What is the format for the state-space form?
$$ \dot{x} = \mathbf{A} x + \mathbf{B} u $$
What is the name of $ \mathbf{A} $ in the state-space form?
The Jacobian Matrix
For non-linear systems, what format must the state-space form Jacobian matrix follow for a 2 x variable system?
$$ A = \begin{bmatrix} \frac{\partial \dot{x_1}}{\partial x_1} & \frac{\partial \dot{x_1}}{\partial x_2} \\ \frac{\partial \dot{x_2}}{\partial x_1} & \frac{\partial \dot{x_2}}{\partial x_2} \end{bmatrix} $$
In the state-space form, what is matrix $ \mathbf{B} $ often referred to as?
The control influence matrix, or external inputs to a system.
The Laplace Transform is a change between which two domains?
The time and frequency domains.
How do you find the poles in a Laplace Transform?
By setting the denominator equal to zero and solving for $ s $.
What does a pole in a Laplace Transform represent?
It represents where the transform goes to infinity.
What is the Laplace Transform for an impulse function, $ \delta (t) $?
$$ \mathcal{L} \lbrace \delta (t) \rbrace = A $$
What is the Laplace Transform for a step function, $ u(t) $?
$$ \mathcal{L} \lbrace u(t) \rbrace = \frac{1}{s} $$
What is the Laplace Transform for an exponential function, $ A u(t) e^{-at}, a>0 $?

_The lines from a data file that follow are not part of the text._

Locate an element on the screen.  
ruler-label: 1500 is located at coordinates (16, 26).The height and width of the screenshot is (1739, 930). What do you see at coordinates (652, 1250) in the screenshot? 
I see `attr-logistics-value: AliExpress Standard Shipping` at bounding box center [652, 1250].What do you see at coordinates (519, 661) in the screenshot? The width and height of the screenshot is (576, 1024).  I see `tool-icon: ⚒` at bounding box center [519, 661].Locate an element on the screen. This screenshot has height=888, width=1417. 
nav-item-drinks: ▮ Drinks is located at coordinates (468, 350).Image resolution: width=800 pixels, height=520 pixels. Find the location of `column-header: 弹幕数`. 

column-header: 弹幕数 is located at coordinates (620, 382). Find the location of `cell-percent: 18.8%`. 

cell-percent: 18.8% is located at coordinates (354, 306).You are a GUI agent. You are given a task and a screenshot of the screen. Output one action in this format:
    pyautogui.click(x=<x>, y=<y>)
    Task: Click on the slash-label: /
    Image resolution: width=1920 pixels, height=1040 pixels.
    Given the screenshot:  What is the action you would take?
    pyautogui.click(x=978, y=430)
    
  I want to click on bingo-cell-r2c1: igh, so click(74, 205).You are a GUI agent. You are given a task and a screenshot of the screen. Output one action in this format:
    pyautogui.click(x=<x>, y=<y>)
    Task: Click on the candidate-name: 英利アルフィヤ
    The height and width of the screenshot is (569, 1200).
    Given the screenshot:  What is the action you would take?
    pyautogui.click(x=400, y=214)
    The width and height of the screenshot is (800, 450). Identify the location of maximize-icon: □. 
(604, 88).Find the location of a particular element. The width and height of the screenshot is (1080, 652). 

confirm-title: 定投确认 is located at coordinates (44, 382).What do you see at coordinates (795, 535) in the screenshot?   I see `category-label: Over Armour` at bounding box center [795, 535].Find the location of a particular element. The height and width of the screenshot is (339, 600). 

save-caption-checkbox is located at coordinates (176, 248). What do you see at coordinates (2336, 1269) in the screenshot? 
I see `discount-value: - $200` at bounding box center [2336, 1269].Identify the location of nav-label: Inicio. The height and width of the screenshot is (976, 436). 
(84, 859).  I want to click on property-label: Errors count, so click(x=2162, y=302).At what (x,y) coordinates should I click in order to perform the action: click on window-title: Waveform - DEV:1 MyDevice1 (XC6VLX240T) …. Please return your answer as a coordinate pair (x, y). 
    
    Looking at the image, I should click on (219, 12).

$$ \mathcal{L} \lbrace A u(t) e^{-at} \rbrace = \frac{A}{s+a} $$
What is the Laplace Transform for a ramp function, $ A u(t) t $?
$$ \mathcal{L} \lbrace A u(t) t \rbrace = \frac{A}{s^2} $$
What is the Laplace Transform for a monomial function, $ A u(t) t^k $?
$$ \mathcal{L} \lbrace A u(t) t^k \rbrace = A \frac{k!}{s^{k+1}} $$
What is the Laplace Transform for a sinusoidal function, $ A u(t) \sin(\omega t) $?
$$ \mathcal{L} \lbrace A u(t) \sin(\omega t) \rbrace = A \frac{\omega}{s^2 + \omega^2} $$